Efficacy and Safety of Combination Therapy With Tacrolimus and Sirolimus in Immunological High Risk Kidney Transplant Recipients.

Abstract

Objective: The aim of this study was to evaluate the efficacy and safety of combination therapy with tacrolimus and sirolimus in immunological high risk recipients. Methods: From January 2010 to December 2011, 28 immunological high risk patients were enrolled according to the following criteria: 1) retransplantation, 2) Class I or II PRA >50%, 3) 5 or 6 HLA mismatches The efficacy endpoints were incidence of biopsy-proven acute rejection reaction, graft loss, patient death and renal function. The safety was evaluated by analyzing the adverse effects. Results: Among 28 total patients, 8 (28.6%) were dropped due to acute rejection, infection, pneumonitis, or postoperative hemorrhage. One patient death occurred due to fungal infection. Acute rejection developed in 6 (21.4%) patients. The mean eGFR (MDRD) for the 1st year after transplantation was 52.0 ± 4.0 mL/min/1.73m2. Fifteen (53.6%) patients had infections and 3 (10.7%) patients experienced pneumonitis.

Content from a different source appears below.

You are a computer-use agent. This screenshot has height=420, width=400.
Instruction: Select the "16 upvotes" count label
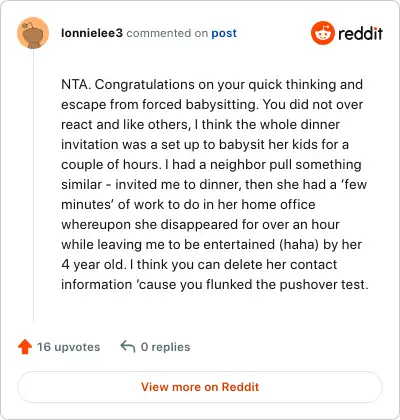(x=68, y=347)
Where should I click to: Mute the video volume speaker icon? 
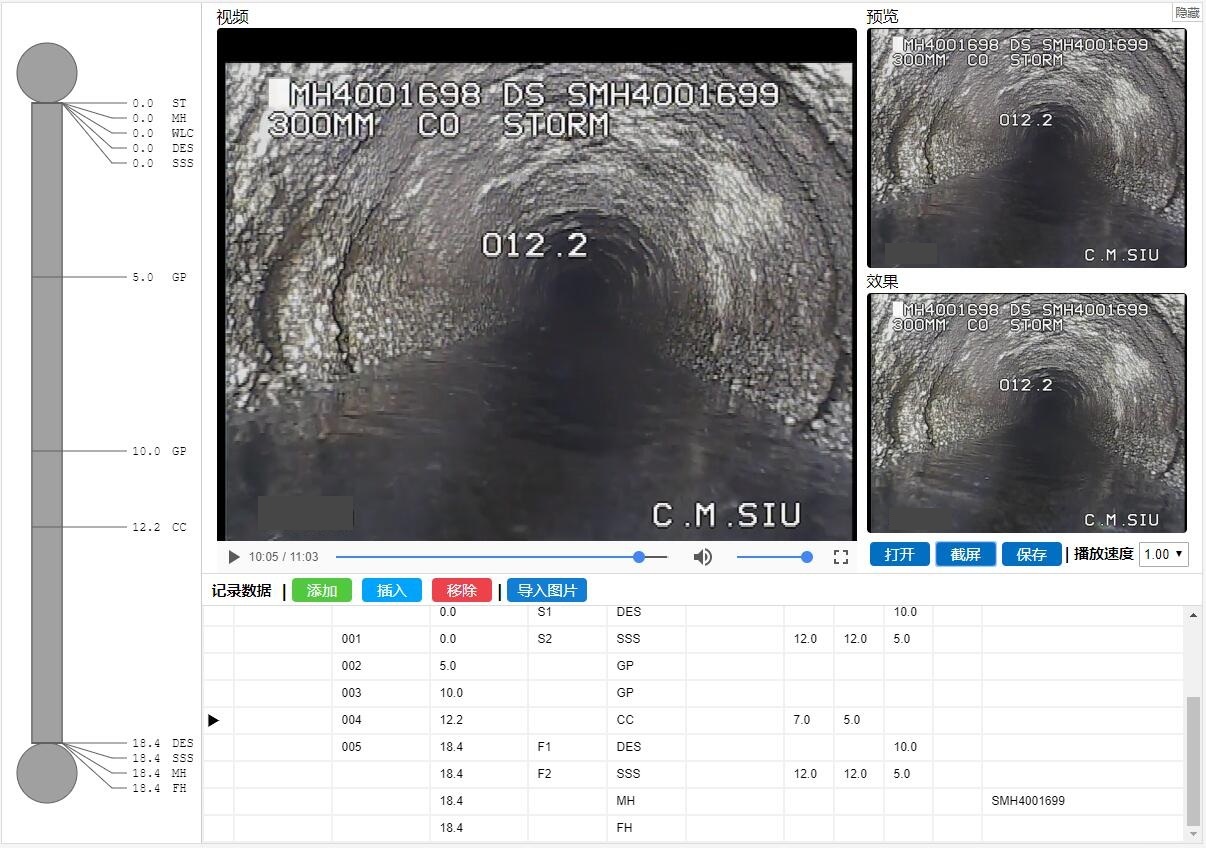click(703, 557)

Lymphocele developed in 4 (14.3%) patients. Conclusion: The combination therapy with tacrolimus and sirolimus must be considered with caution for immunological high risk recipients due to high incidence of adverse events. Special attention should be given to the target blood concentration levels of the two drugs in order to minimize adverse events.